One prior art arrangement, which has been utilized in various helmet mounted display applications to both map the enhancement imagery over the outside scene and to project it to infinity is to place a partially reflective mirror at approximately a 45.degree. angle to the line of sight of the viewer. A partially reflective mirror is a mirror that reflects a portion of the light impinging on one surface and also allows a portion of the light impinging on its other surface to pass through it. The enhancement image is then transmitted through the partially reflective mirror from the image source at the top to a spherical mirror located at the bottom of the device where it is collimated and reflected back toward the partially reflective mirror. Part of the collimated light reflected from the spherical mirror is reflected from the partially reflective mirror to the observer's eye. This light is also combined with the imagery from outside the vehicle which enters the transparent far end of the eyepiece and is transmitted through the partially reflective mirror to the observers's eye.

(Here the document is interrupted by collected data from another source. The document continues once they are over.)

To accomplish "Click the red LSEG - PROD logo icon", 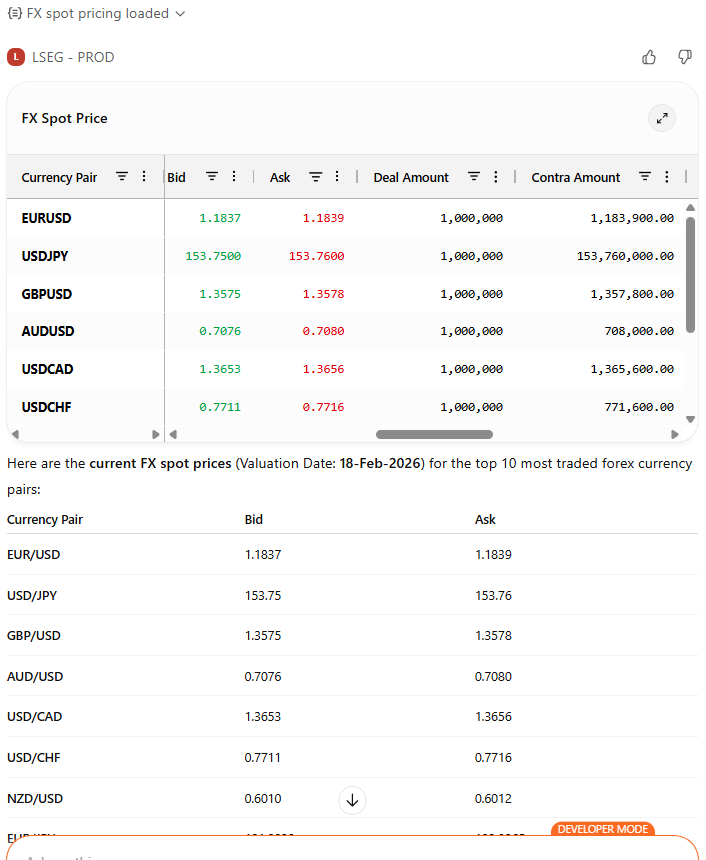I will 15,57.
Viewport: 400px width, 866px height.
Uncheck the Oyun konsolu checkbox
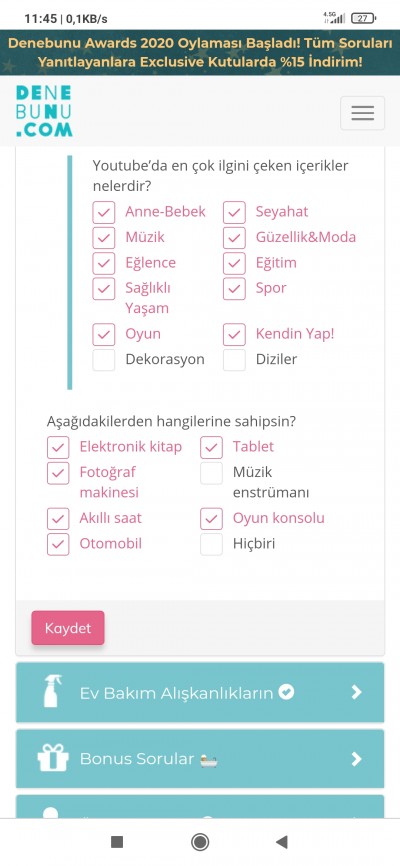click(212, 519)
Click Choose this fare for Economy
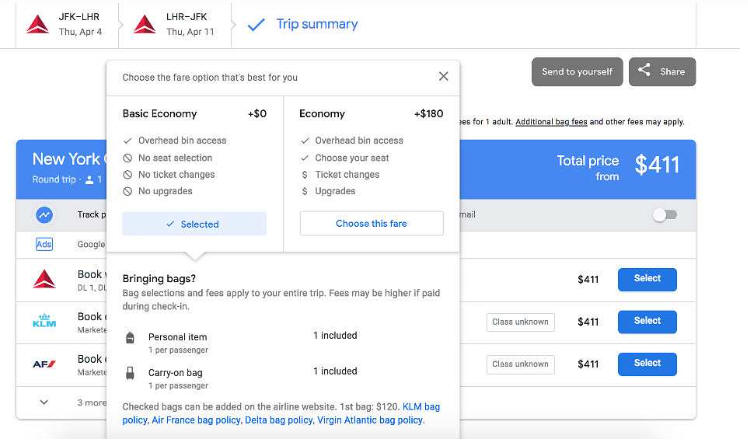This screenshot has height=441, width=748. point(372,223)
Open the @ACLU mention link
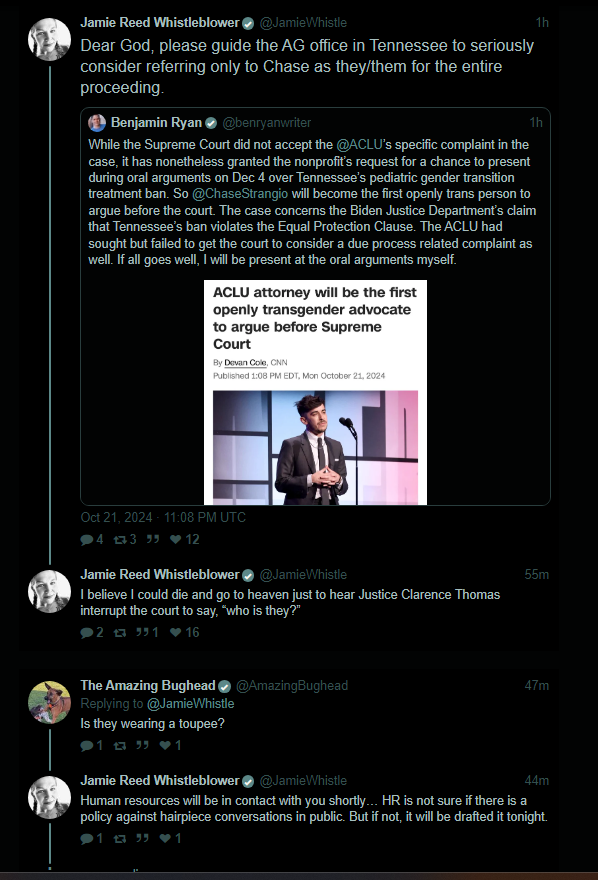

A specified viewing area size controls the design of the eyepiece. The required viewing area size dictates the distance at which the spherical mirror must be placed from the enhancement imagery source to effect a wide enough collimated beam. This determines the dimensions of the eyepiece. One way to reduce the size of the eyepiece is to construct it out of a block of high refraction-index plastic. This allows the same size enhancement imagery source to be reflected from a smaller and closer spherical mirror section. Such a construction is also very sturdy. Of course, it is also quite a bit heavier than a construction in which only air separates the various optical elements.